William Hogarth’s prints satirising the corruption and popular volatility in the 1754 Oxfordshire election (which cost candidates £27,000) were frequently reproduced. This type of graphic satire proliferated in the second half of the eighteenth century, when electoral corruption was sometimes depicted as a monster, as in this 1807 image where the ‘Genius of Elections’ has ‘Wings of Corruption’ and a ‘Tail of Bribery’, facing an unimpressed John Bull who sits firmly on his padlocked treasure-chest. Anti-corruption was thus not all anger and outrage (though there was plenty of that!); it also had its creative, imaginative, humorous and satirical side.
[1] Commons Journals, ix. 411.
[2] Sir John Eardley-Wilmot, Is Bribery Without a Remedy? (1854), 5.
[3] Kathryn Rix, ‘The Elimination of Corrupt Practices in British Elections? Reassessing the Impact of the 1883 Corrupt Practices Act’, EHR 123:500 (2008), 65-97.
[4] For a more extensive discussion see Knights, Trust and Distrust: Corruption in Office in Britain and its Empire, 1600-1850 (Oxford, 2021).
[5] N. Blanch, The Ax[e] Laid to the Root of the Corrupt Tree (1741), 52.
[6] Thomas Oldfield, An Enitre and Complete History, Political and Personal, of the Boroughs, 3 vols (1792), iii. 254.
[7] The Letters of…the Earl of Chesterfield, ed.
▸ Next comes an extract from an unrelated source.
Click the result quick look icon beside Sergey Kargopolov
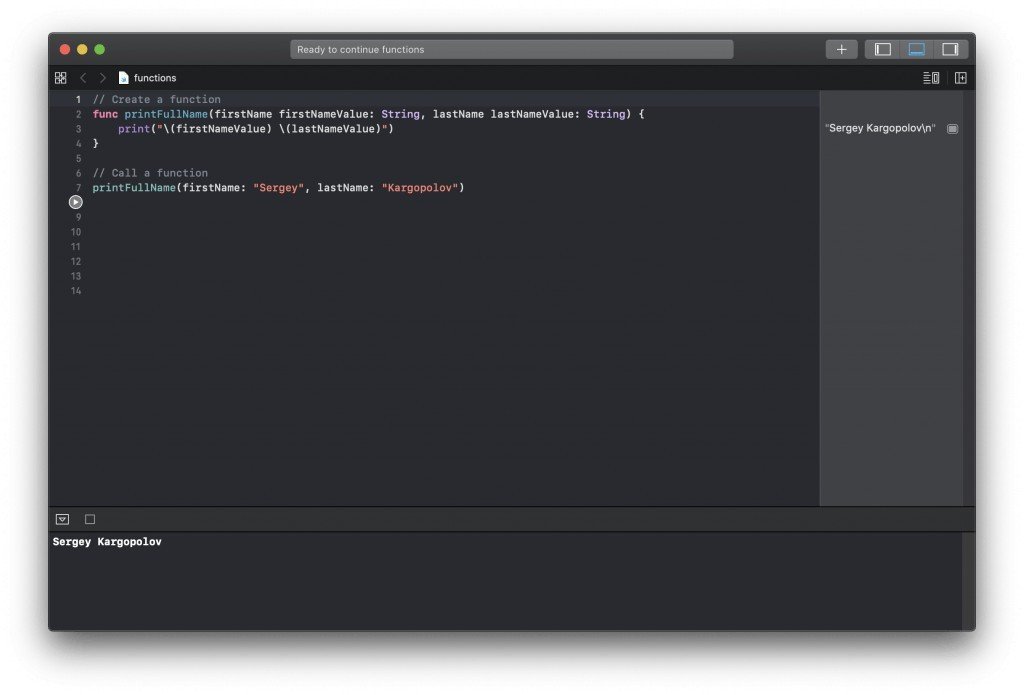1024x695 pixels. point(952,128)
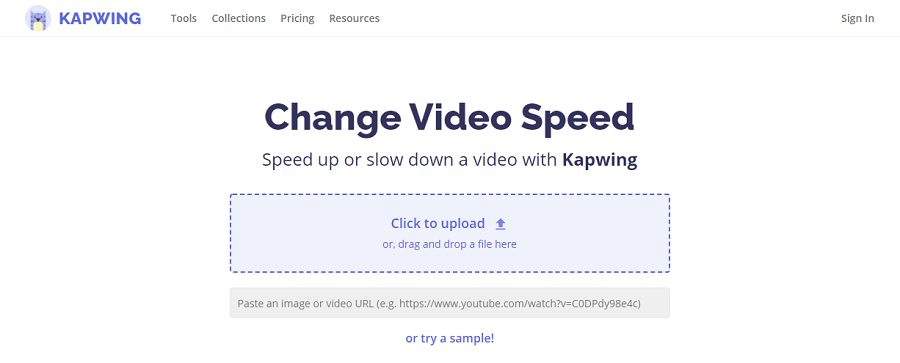Click the 'Change Video Speed' heading
The width and height of the screenshot is (900, 363).
tap(449, 117)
Lord Mahon, 4 vols. (1845), iv. 94.
[8] E.N. Williams, The Eighteenth Century Constitution 1688-1815 (Cambridge, 1965), 151.
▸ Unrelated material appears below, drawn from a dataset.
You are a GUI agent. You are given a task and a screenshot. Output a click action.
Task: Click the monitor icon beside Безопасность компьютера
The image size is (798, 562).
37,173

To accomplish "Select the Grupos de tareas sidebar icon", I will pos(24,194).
[9] The Edinburgh Annual Register for 1809 (1811), ii. 288-90.
[10] The Jurist, 3 July 1841.
[11] Some Grave and Weighty Considerations (1658), 3.
[12] John Toland, The Danger of Mercenary Parliaments (1698), 7.
[13] Defoe, The Free-holders Plea against Stock-Jobbing Elections (1701); Anthony Hammond, Considerations upon Corrupt Elections (1701).
[14] The Hull Portfolio (1833), subtitle of volume 3.
[15] Anonymous, The Prevailing Candidate, or the Election carried by Bribery and the Devil, c.1721, etching on paper, 16.3 x 17.1cm, British Museum, 1868,0808.3496.
[16] Anonymous, Ready Mony the prevailing candidate, or the Humours of an election, 1727, etching on paper, 23.7 x 29.8cm, British Museum, 1868,0808.3520.